OIC brings an incredible proposition to the table for US Healthcare: Cut your orthopaedic implant spend in half.  For those in the industry familiar with current costs, you know immediately that that is an eye-popping number.  Savings are in the billions.  Given the hullabaloo over healthcare costs, it would seem logical that hospitals would be tripping over themselves to take advantage.

So why haven’t high-value implants gone mainstream?

Fee-for-service is a concept brought to fruition nearly seventy years ago in healthcare and it has literally paralyzed hospitals from being able to save money on anything outside of rubber gloves and booties.  In short, fee for service means that one is paid for something they did, not achieved.  Irrelevant of outcome, a person or facility provides a service and takes a fee for doing so.  If the outcome is poor and the service has to be provided again, a fee is gathered, again.  It doesn’t matter what job you did, just that you did it.
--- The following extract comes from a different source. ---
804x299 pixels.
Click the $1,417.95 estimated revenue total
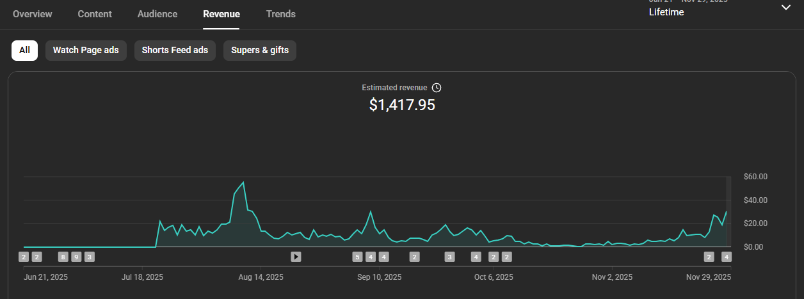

Last week I spoke with someone at the center of the reimbursement universe, sitting like a sun between the provider, facility and payer.  We talked at length about the insurance industry and their inability to drive incentives for both doctors and hospitals to truly care about the price of orthopaedic implants. It’s hard to understand as incentivizing providers to save their patients money is so logical. If a generic implant is available, is the clinical equivalent to a name brand implant, and it saves a thousand dollars, we should be shaping reimbursement to steer the doctor toward it. This mindset could bring sweeping change to healthcare without government intervention.  The savings would be so large that premiums paid for insurance plans could come down.  That’s how big it is.  Well, that was the problem, according to my newly found Yoda of reimbursement.  For one, the insurance companies’ infrastructure is not set up to accommodate these kinds of reimbursement schemes.  They lack data and the subsequent analytics for a formulary approach to incentivize downward price pressure for healthcare services.  Instead, they just deny reimbursement.

According to Yoda, the episodic or total care reimbursement model must be in place before downstream supply chain processes can change and commoditize what has falsely been propped up as specialty, or physician preference items.  After all, the value is in the doctor who uses the plates and screws, not the plates and screws themselves.  Episodic or total care reimbursement is the idea of a single reimbursement for a patient’s required care – one reimbursement check for the doctor and hospital to share.  Furthermore, as episodic care is systemic – so is a fundamental change in healthcare reimbursement.  It’s all encompassing.  Be it cardiovascular, orthopaedics or oncology, hospitals’ and doctors’ interests will be aligned, and with that a welcomed sigh from Joe Q Patient.

There you have it.  Seventy years of misguided train track that has to be pulled up in time to prevent the complete collapse of our ability to take care of ourselves without having to sell the farm.  This is America.  People don’t get paid for doing something.  They get paid for doing something well.  They get paid for doing it better, faster, and cost-effectively. With total care reimbursement, facility and provider are paid for their performance. We get everything else right in this country, it’s time healthcare follows suit.